- **Exercise goal**
From the listing below, output the lines between the one with "You are a GUI" and the one with "Switch to the Messages tab", including those two, and nothing else. Pictures are not copied.

- **Input records**
»»
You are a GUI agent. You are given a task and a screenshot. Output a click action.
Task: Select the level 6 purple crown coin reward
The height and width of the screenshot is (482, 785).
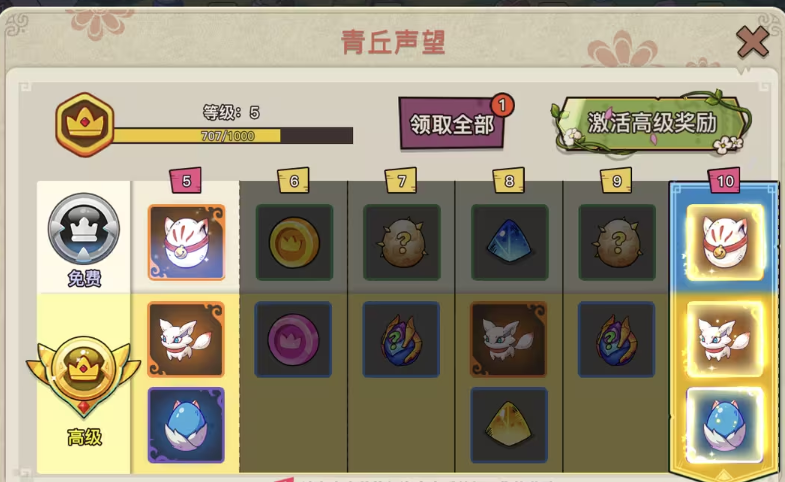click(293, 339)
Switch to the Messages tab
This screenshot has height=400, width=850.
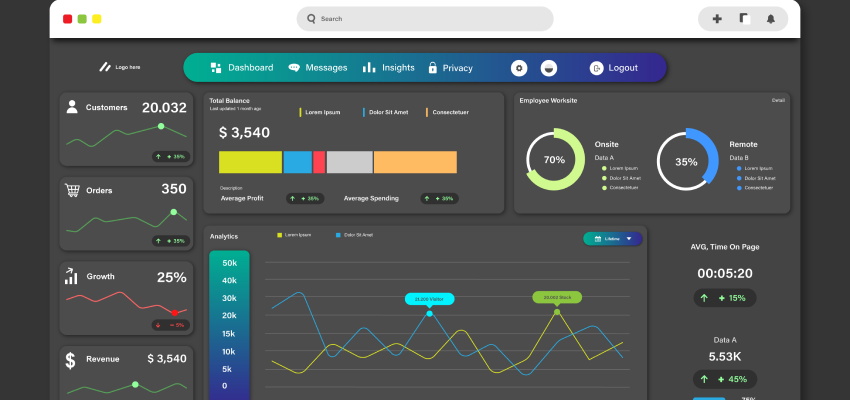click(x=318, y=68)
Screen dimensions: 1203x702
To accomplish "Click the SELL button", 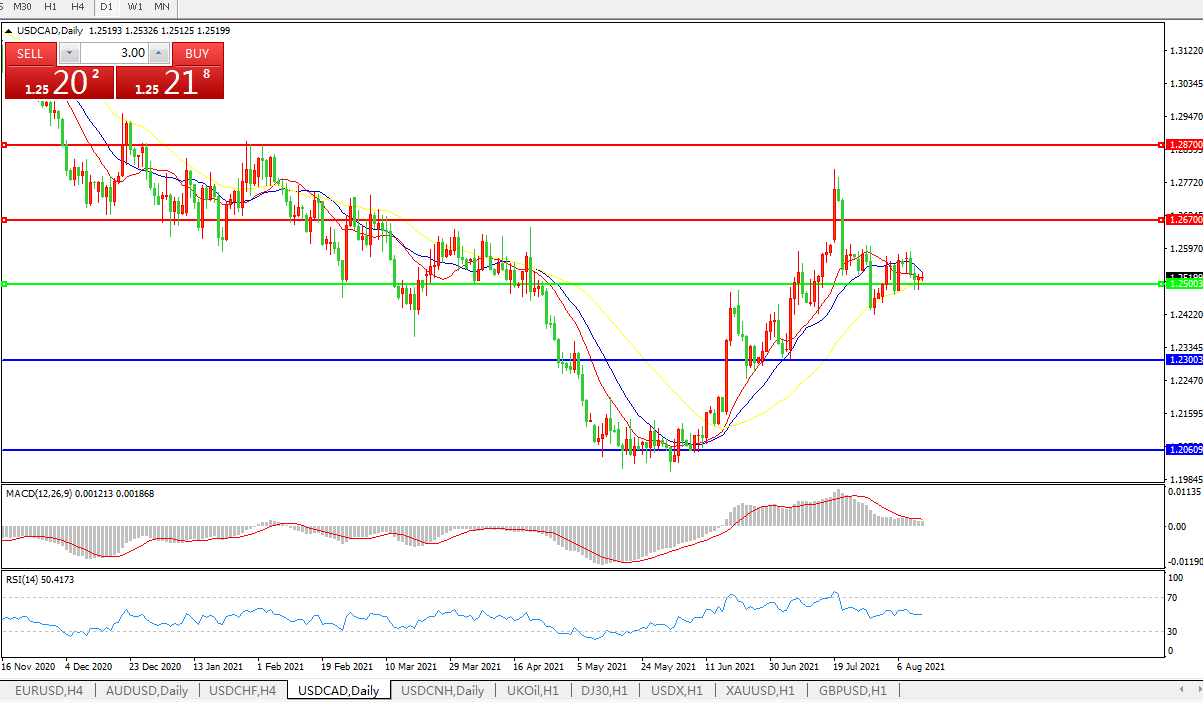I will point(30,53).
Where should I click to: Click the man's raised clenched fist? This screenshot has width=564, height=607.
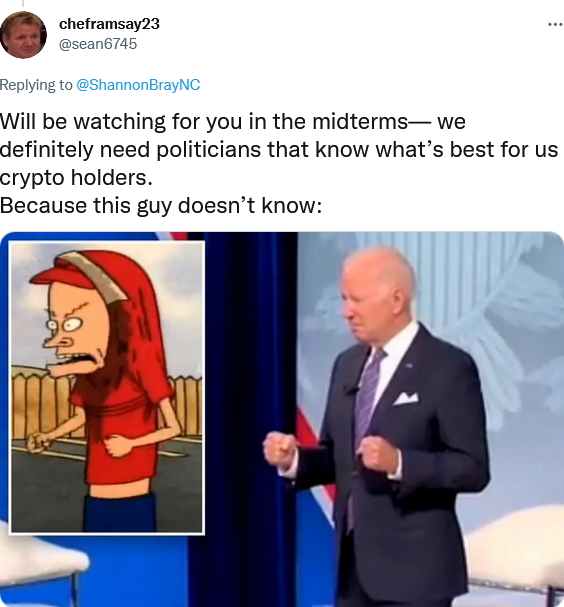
««
»»
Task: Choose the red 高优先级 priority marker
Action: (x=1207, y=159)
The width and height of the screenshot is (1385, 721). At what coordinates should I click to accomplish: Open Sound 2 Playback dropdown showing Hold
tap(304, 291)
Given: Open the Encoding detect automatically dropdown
««
»»
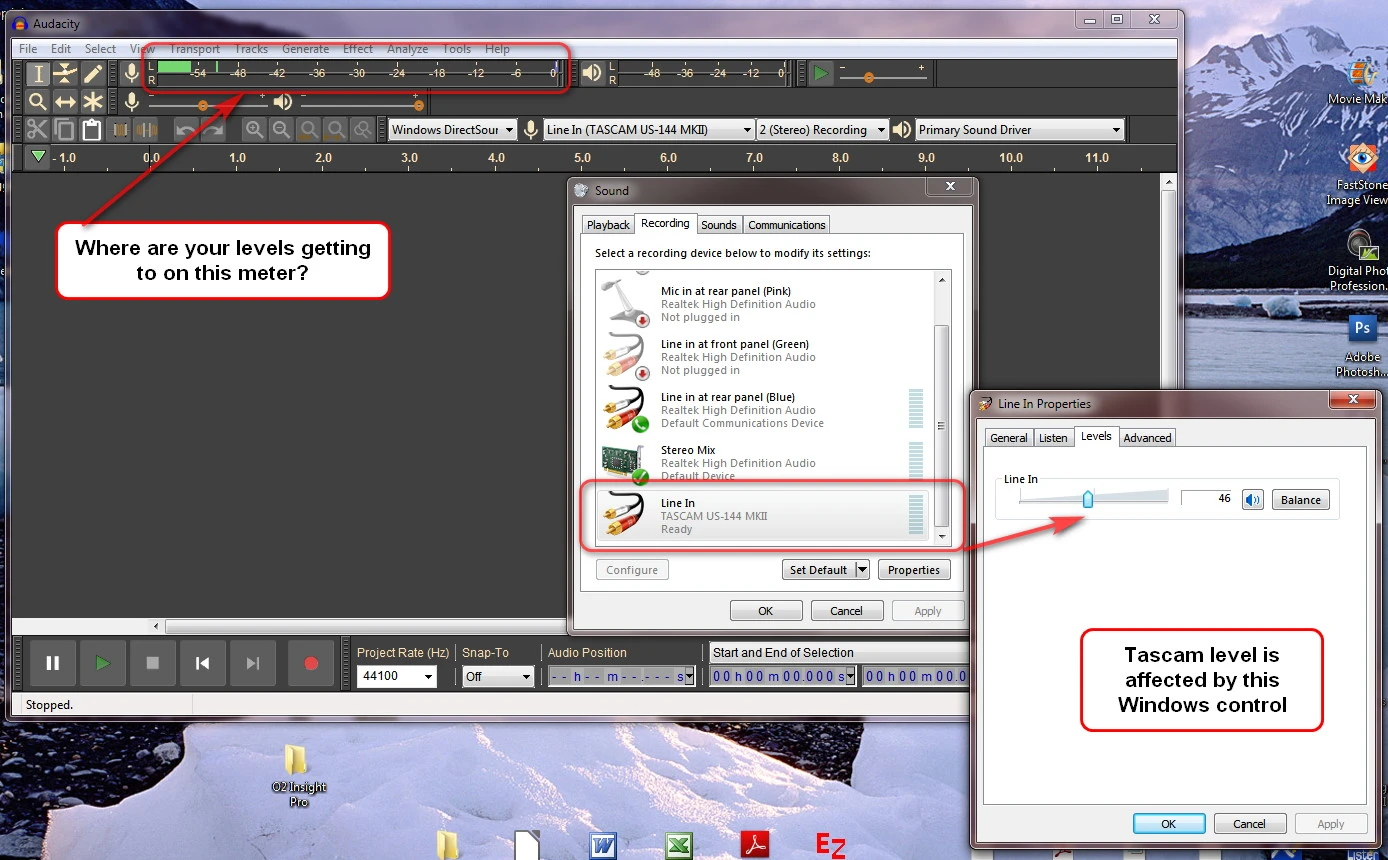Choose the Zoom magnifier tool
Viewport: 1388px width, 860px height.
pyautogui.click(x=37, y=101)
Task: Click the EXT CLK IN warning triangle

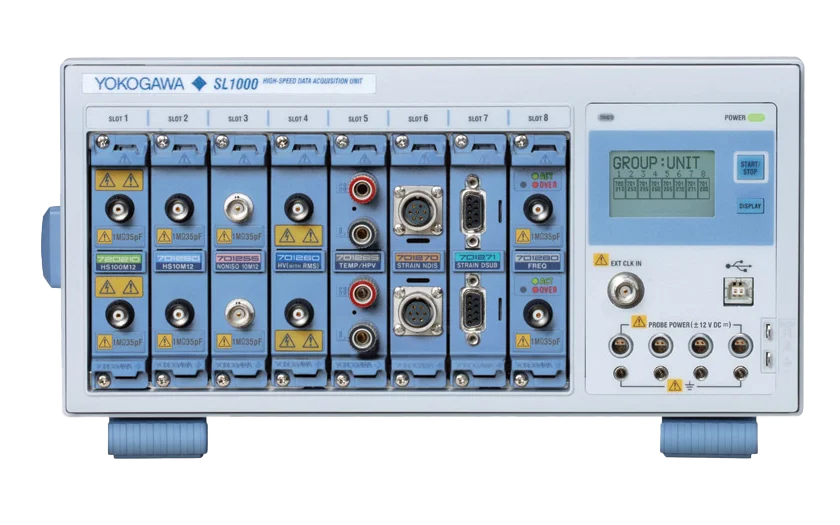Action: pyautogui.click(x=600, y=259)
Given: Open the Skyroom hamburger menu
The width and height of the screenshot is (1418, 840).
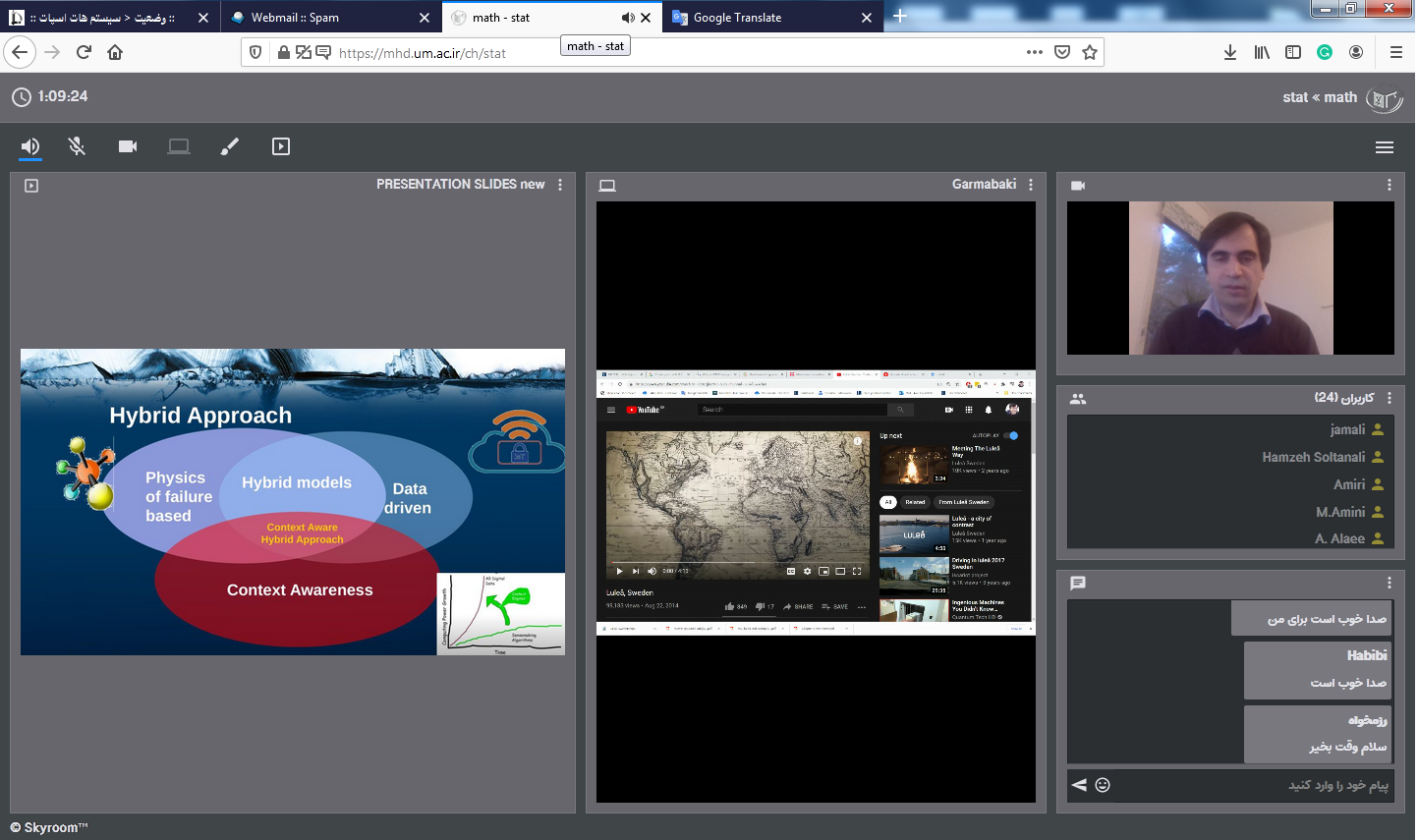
««
- **Reply to the exercise**
You are a GUI agent. You are given a task and a screenshot. Output a click action.
Task: Select the level 6 purple crown coin reward
The height and width of the screenshot is (482, 785).
click(293, 339)
Switch to the Messages tab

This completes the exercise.